Ist es ein Zufall, dass die rotgrüngelbe Koalition dieser Tage ein „Strategiepapier gegen Einsamkeit“ auf den Markt geworfen hat? Natürlich nicht. Erstens ist Weihnachtszeit und Weihnachtszeit ist Einsamkeitszeit.
Die einen sind einsam, weil allein zu Hause, die anderen sehnen sich nach Einsamkeit, weil ihnen die Familienfestivitäten seelisch über den Kopf wachsen. Eine alte Geschichte. Aber eine politische? Was hat die Regierung nur dazu veranlasst, auf hoher politischer Ebene ein solches Strategiepapier zu verfassen? Und warum gerade jetzt? Warum nicht vor einem Jahr? Warum nicht vor zehn Jahren? Warum überhaupt?
Die Antwort auf diese Fragen liegt auf der Hand. Das Strategiepapier gegen Einsamkeit richtet sich an die Politiker selbst. Es war schon immer einsam an der Spitze, aber noch nie waren unsere Politiker so einsam wie heute. Von ihren potenziellen Wählern verlassen, dürften sie sich wie eine verlorene, wenn nicht gar die letzte Generation fühlen. Also haben sie sich zur Selbsttherapie durch Strategie entschlossen.
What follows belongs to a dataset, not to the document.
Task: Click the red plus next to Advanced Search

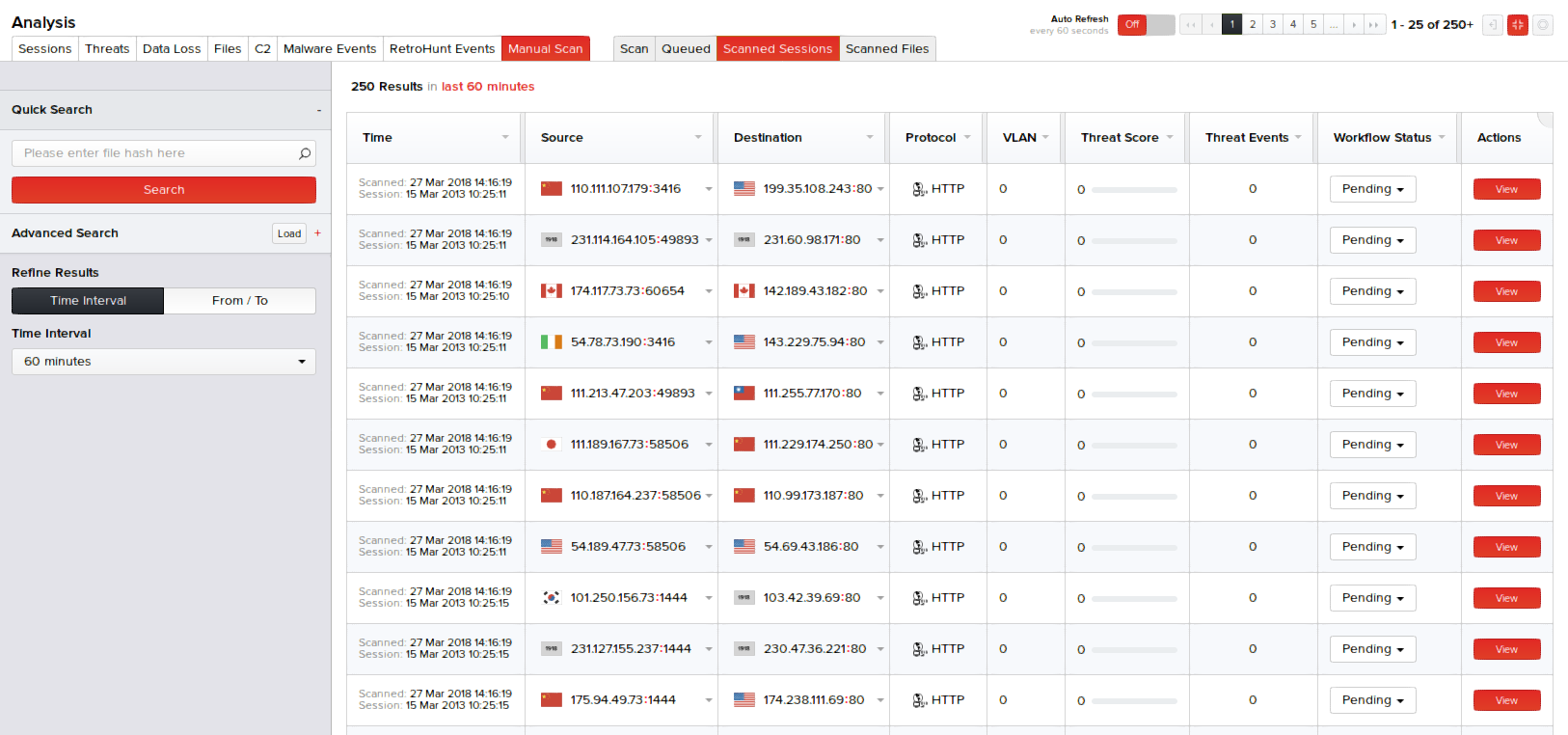Action: pos(317,233)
Der ganz große Einsame ist natürlich Olaf Scholz. Er ist dort oben auf der kalten Höhe der Macht so allein, dass es ihm über lange Strecken die Sprache verschlägt. Seine zusammengekniffenen Lippen sind permanenter Ausdruck des großen einsamen Schweigens. Kann man diese anscheinend fest verschlossenen Lippen wenigstens um die Weihnachtszeit einen Spalt weit öffnen und ihnen gar ein einnehmendes Lächeln entlocken? Ein Lächeln, das die Menschen anzieht und ihn aus seiner Einsamkeit wenigstens für eine Weile befreit?
Am ehesten geeignet, ein solches befreiendes Lächeln hervorzuzaubern, dürfte das bereits bestehende, aber nunmehr strategisch eingebettete „Silbertelefon“ sein. Es schenkt Menschen ab 60, also Menschen mit silbernem Haar, Gehör und berät sie.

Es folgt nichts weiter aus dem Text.